■ **Consignes**:
1. Dans le texte sur les pronoms proclitiques et les possessifs, remplace « dialecte particulier » par « parler local », puis recopie tout ce qui va de « Certaines formes n'apparaissent » jusqu'à « des déterminants possessifs). ».
2. Résume en trois phrases le texte sur les pronoms proclitiques et les possessifs.

Certaines formes n'apparaissent aussi que dans un dialecte particulier, comme man, mam en vannetais (cette nasalisation du pronom 1SG s'y retrouve dans le paradigme des déterminants possessifs).


(1) Ma ferson a lâre din tuchantik, a pa oa doc'h man deveriñ...
mon2 recteur R disait à.moi tout.à.l'heure.DIM quand était à4 me V
'Mon recteur me disait tout à l'heure, quand il me donnait l'extrême onction...'
Vannetais, Ar Meliner (2009:178)


objets proclitiques vs. possessifs

Les pronoms objets proclitiques et les déterminants possessifs sont souvent dits semblables (cf. Kervella 1995:§430, Le Roux 1957:44, Guillevic & Le Goff 1986:154, Favereau 1997:§251-257, Jouitteau 2005/2010:chap4). Leurs paradigmes sont en effet étonnamment ressemblants.


(2) Hag e komz d'in deus ar gêr, eus an aotrou person en deus va lakaet da ober va faskou.
et R parle à'moi de le foyer de le monsieur recteur R.3SG a me mis à faire mon2 Pâques
'Et il me parle de chez moi, du recteur qui m'a fait faire mes Pâques.'
Cornouaille (Pleyben), Ar Floc'h (1950:78)


Cependant, même s'il est vrai qu'ils empruntent massivement à la même morphologie, il existe en fait des différences syntaxiques et morphologiques entre les deux paradigmes.

aucun possessifs en (h)en, (h)el, (h)er

Le paradigme des proclitiques verbaux contient les formes (h)en, (h)el, (h)er, qui sont, dans tous les dialectes, absentes des paradigmes des possessifs (Ternes 1970:302 rapproche er de l'article défini, même s'il pointe pourtant une différence de finale devant un mot commençant par un l).


(1) P' er gwelit o tiboukiñ.
quand'le voyez à déboucher
'Quand vous le voyez déboucher.' Le Scorff, Ar Borgn (2011:32)


Ces formes étaient à l'origine réservées aux verbes tensés. Les formes en hen, hel, her ont été ensuite généralisées progressivement sur les verbes infinitifs (2) ou participes.


(2) Ya, señorita, her gouzout a ran.
oui señorita le savoir R fais
'Oui, señorita, je le sais.' Standard, Drezen (1990:63)

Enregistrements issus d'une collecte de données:

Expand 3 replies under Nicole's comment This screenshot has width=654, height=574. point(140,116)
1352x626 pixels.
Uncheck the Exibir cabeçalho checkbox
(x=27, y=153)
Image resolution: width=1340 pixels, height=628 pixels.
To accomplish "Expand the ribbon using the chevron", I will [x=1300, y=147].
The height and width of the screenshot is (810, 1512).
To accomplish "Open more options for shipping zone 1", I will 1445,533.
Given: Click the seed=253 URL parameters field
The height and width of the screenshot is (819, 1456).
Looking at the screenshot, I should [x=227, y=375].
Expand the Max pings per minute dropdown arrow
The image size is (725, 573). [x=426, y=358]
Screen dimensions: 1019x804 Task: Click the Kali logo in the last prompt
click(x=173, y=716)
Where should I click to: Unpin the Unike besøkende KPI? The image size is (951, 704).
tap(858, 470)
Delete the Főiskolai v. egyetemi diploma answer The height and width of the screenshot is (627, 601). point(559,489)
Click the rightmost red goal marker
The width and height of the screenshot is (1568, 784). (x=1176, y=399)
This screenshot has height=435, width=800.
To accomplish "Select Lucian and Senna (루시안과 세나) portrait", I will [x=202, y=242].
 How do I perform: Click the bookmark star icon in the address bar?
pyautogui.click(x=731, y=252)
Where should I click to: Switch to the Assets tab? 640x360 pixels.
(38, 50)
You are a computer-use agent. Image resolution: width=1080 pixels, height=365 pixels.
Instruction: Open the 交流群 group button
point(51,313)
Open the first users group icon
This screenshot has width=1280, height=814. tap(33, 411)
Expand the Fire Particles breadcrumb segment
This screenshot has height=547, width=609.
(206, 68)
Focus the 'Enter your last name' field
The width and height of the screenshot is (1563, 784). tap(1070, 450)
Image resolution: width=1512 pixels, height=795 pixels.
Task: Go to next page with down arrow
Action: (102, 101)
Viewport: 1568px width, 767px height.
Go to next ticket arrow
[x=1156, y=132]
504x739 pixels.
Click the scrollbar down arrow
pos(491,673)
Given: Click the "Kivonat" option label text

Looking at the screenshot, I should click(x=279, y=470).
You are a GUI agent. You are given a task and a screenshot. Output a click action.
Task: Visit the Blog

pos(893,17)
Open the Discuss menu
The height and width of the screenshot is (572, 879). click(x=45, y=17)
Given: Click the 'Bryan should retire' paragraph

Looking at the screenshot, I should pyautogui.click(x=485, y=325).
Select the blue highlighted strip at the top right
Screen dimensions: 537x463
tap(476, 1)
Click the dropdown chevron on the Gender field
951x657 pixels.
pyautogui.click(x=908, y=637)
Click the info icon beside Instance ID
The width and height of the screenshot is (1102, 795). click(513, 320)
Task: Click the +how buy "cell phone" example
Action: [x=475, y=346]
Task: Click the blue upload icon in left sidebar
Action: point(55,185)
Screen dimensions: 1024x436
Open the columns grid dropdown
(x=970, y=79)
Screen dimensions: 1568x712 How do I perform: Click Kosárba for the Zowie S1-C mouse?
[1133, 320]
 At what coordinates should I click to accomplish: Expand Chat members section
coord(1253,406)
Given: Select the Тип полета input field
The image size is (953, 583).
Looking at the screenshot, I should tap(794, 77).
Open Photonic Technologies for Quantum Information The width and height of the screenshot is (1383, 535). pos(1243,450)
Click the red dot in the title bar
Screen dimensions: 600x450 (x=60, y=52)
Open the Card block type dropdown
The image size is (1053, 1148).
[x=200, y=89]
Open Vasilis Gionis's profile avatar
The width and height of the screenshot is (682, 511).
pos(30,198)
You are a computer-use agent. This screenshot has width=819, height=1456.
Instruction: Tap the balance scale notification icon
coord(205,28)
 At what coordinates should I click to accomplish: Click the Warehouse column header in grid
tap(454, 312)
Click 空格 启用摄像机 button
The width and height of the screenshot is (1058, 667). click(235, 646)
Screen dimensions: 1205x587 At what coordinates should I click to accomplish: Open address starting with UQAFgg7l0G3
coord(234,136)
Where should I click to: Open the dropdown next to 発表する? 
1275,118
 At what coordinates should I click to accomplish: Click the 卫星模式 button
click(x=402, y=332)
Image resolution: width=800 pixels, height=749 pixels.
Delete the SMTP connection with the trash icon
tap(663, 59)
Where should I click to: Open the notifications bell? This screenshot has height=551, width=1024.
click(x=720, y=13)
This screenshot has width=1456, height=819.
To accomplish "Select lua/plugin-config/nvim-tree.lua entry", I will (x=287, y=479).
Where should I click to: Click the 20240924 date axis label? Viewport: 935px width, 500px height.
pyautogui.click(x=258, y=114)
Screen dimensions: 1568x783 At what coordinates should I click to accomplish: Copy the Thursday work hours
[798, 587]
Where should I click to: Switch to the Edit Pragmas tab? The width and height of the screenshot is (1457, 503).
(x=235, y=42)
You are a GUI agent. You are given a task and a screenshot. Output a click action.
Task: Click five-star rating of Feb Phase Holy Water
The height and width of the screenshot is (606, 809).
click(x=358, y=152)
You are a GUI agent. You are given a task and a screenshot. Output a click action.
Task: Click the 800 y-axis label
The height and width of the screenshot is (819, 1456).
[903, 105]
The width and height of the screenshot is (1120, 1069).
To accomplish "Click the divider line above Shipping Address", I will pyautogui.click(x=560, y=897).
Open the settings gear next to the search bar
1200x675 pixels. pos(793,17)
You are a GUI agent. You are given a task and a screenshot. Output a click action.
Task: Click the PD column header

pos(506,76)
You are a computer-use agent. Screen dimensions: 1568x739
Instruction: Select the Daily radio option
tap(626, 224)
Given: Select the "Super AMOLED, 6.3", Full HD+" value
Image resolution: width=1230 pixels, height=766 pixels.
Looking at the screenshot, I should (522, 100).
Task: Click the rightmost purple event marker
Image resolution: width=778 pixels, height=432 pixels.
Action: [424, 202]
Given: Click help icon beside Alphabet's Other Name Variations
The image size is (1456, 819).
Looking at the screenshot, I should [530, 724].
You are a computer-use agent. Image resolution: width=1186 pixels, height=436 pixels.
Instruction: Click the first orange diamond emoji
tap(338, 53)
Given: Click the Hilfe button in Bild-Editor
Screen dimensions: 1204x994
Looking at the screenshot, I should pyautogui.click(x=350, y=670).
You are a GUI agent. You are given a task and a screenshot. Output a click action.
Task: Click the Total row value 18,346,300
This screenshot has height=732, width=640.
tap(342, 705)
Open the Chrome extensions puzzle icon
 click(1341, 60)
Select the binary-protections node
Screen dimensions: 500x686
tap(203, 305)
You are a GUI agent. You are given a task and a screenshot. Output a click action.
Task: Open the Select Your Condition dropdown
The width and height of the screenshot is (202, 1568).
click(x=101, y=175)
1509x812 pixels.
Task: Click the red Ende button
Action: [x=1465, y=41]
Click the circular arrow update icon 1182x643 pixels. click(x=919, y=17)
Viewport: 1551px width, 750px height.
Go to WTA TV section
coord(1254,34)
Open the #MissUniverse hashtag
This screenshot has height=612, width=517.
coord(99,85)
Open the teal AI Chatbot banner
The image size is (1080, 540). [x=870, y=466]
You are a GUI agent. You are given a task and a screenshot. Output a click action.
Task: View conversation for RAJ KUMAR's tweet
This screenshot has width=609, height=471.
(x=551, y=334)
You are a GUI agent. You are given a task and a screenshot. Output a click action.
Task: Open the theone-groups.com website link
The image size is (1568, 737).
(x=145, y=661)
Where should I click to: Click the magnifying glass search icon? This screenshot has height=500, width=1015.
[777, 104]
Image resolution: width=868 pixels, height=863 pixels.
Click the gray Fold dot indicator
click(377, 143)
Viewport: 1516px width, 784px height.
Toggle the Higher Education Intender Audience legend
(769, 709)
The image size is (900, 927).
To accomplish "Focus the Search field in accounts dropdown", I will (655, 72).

■ **Réponses rédigées**:
1.
Certaines formes n'apparaissent aussi que dans un parler local, comme man, mam en vannetais (cette nasalisation du pronom 1SG s'y retrouve dans le paradigme des déterminants possessifs).

2. Les pronoms objets proclitiques et les déterminants possessifs passent souvent pour semblables, et leurs séries de formes se ressemblent en effet beaucoup. Il existe pourtant entre eux des différences de syntaxe et de forme : les formes (h)en, (h)el, (h)er des proclitiques verbaux manquent chez les possessifs dans tous les dialectes. Ces formes étaient d'abord réservées aux verbes tensés, puis hen, hel, her se sont peu à peu étendues aux infinitifs et aux participes.